Abstract Body (Do not enter title and authors here): Background: Distribution patterns for visceral (VAT), abdominal subcutaneous (ASAT), and gluteofemoral (GFAT) adipose tissue are strongly associated with cardiovascular disease. Circulating metabolites and proteins are dynamic indicators of biological processes and reflect metabolic health. It is not yet clear how these analytes are associated with adiposity distribution patterns.

Aims: To determine the multi-omic profiles of adiposity distribution and their associated metabolomic and proteomic measurements.

Methods: MRI-derived volumes of VAT, ASAT, and GFAT adjusted for BMI were available for 40,032 UK Biobank participants. Circulating metabolites and proteins were measured using the Nightingale Health NMR biomarker platform and Olink platform, respectively. We used linear regression models to assess the association between each analyte and VAT, ASAT, and GFAT. Models were adjusted for sex, age at MRI, MRI batch, and time between enrollment and MRI. Functional protein pathway enrichment was performed using the DAVID annotation tool.
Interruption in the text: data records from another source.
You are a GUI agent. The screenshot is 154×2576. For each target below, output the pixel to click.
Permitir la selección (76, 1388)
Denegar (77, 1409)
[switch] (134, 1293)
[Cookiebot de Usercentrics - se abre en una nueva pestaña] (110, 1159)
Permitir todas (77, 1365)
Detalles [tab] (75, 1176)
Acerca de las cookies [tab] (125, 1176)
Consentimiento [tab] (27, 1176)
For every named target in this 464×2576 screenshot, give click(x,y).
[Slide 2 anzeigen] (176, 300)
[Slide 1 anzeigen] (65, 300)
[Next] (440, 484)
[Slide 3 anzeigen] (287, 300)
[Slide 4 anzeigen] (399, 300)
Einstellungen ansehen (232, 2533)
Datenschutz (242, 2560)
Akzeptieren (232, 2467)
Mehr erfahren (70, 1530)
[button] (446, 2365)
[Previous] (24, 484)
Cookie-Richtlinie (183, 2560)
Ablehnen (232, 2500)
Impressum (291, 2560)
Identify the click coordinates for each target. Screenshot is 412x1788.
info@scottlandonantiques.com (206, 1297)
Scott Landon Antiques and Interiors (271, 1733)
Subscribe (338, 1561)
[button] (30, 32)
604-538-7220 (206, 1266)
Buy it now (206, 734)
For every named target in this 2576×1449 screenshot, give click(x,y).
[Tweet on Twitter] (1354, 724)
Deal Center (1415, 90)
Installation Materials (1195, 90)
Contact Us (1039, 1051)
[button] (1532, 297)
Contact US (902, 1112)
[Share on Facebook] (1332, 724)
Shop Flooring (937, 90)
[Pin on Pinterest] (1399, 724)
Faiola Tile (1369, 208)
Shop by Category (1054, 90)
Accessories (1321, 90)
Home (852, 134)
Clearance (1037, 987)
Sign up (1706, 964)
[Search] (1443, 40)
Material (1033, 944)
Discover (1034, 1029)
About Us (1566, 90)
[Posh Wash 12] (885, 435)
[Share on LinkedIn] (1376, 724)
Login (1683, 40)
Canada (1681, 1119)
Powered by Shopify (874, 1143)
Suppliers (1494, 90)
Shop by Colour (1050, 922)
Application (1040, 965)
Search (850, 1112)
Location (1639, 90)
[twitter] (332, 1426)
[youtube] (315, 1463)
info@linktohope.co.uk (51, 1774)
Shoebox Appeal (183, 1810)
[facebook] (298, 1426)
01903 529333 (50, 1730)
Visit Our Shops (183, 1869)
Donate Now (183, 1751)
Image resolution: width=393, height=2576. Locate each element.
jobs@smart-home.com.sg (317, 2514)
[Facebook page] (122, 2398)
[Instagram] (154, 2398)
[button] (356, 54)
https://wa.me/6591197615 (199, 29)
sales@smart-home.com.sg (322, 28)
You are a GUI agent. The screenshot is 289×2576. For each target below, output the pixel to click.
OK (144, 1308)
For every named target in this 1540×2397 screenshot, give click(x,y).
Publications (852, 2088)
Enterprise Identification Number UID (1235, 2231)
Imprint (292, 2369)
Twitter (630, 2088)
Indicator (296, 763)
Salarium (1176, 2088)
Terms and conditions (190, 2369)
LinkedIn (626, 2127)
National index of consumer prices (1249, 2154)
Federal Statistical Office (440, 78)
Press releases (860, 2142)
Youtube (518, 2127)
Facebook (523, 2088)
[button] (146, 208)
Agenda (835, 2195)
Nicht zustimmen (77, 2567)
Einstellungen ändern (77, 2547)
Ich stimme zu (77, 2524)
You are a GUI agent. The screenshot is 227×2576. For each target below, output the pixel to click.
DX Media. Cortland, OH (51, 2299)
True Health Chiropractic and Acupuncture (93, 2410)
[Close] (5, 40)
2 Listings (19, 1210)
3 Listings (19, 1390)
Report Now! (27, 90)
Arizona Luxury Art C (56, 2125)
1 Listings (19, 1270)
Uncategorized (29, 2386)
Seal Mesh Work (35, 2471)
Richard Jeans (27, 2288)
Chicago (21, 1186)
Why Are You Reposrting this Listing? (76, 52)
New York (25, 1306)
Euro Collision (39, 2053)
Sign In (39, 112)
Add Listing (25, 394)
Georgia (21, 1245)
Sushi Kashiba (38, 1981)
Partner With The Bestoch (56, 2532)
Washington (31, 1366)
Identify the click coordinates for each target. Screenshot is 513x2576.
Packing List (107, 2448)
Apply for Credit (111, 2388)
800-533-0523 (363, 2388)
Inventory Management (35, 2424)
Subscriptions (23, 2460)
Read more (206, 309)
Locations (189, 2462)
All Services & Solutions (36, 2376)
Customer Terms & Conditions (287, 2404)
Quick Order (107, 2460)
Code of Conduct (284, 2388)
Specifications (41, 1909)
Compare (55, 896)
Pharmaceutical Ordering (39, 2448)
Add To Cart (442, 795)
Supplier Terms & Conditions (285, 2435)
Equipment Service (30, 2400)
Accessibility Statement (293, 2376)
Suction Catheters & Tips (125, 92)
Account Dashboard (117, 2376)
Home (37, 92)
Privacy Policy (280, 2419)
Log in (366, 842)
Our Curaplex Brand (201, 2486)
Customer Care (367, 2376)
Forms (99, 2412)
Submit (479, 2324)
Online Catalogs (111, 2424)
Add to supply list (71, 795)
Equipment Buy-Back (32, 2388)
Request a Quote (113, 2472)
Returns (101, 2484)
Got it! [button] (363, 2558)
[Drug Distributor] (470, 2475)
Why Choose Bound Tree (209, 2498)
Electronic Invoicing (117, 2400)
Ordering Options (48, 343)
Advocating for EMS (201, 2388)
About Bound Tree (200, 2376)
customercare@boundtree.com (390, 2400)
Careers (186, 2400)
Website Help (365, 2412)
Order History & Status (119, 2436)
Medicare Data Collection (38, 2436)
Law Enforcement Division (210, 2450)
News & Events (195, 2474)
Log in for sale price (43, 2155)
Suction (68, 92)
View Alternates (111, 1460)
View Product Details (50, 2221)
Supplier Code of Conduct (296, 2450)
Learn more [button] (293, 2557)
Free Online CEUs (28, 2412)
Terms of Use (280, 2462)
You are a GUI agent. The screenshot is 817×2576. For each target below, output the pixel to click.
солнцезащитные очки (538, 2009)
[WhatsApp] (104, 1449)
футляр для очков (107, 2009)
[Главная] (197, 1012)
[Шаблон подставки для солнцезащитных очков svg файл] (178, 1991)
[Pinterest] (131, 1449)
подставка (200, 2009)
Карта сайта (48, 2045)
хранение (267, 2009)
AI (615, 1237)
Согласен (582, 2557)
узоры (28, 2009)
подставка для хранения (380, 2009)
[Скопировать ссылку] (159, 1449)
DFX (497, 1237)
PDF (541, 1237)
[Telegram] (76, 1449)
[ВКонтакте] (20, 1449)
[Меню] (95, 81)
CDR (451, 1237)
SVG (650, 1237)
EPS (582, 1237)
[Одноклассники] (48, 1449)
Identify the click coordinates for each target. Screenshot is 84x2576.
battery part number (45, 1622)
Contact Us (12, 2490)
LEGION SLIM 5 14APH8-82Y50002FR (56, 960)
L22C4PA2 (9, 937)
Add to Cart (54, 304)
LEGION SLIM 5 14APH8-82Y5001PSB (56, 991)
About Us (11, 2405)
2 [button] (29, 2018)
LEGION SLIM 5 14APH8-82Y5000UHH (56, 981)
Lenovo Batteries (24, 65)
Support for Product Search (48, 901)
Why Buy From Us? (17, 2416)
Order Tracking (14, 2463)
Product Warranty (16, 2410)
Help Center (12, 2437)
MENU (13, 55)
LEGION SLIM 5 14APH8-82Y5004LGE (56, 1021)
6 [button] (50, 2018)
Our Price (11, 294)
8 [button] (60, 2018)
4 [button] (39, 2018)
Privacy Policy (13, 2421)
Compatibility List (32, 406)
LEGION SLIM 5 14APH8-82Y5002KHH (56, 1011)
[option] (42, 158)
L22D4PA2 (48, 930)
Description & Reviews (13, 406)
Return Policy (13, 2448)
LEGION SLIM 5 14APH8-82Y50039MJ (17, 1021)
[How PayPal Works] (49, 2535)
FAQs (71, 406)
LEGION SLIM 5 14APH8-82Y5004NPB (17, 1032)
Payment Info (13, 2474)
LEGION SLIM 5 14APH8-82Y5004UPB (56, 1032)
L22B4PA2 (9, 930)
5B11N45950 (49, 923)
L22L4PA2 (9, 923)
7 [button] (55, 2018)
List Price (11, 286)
Results: Among 40,032 UK Biobank participants with adiposity volumes, 22,630 (56.5%) and 5023 (12.5%) had 168 metabolomic and 2910 proteomic measurements, respectively. In the metabolomic subset, the mean (SD) age was 55.7 (7.5) years, 10,992 (48.6%) were male, and all self-reported as white. In the proteomic subset, the mean (SD) age was 54.9 (7.8) years, 2417 (48.1%) were male, and all self-reported as white. Multi-variable linear regression revealed 39, 139, and 146 significant metabolite associations (P <1.7e-5) and 65, 207, and 708 significant protein associations (P <1.7e-5) for ASAT, GFAT, and VAT, respectively. We observed opposite directions of effect for 126 (99.2%) metabolites significantly associated with VAT and GFAT, except for pyruvate. Additionally, while proteins involved in cell adhesion were associated with all fat depots, inflammatory response proteins were only associated with VAT.

Conclusion: Among the fat depots, VAT had the most associations with circulating proteins and metabolites, while ASAT had the least. Assessment of associations with coronary artery disease may further delineate connections between fat deposition and cardiometabolic health.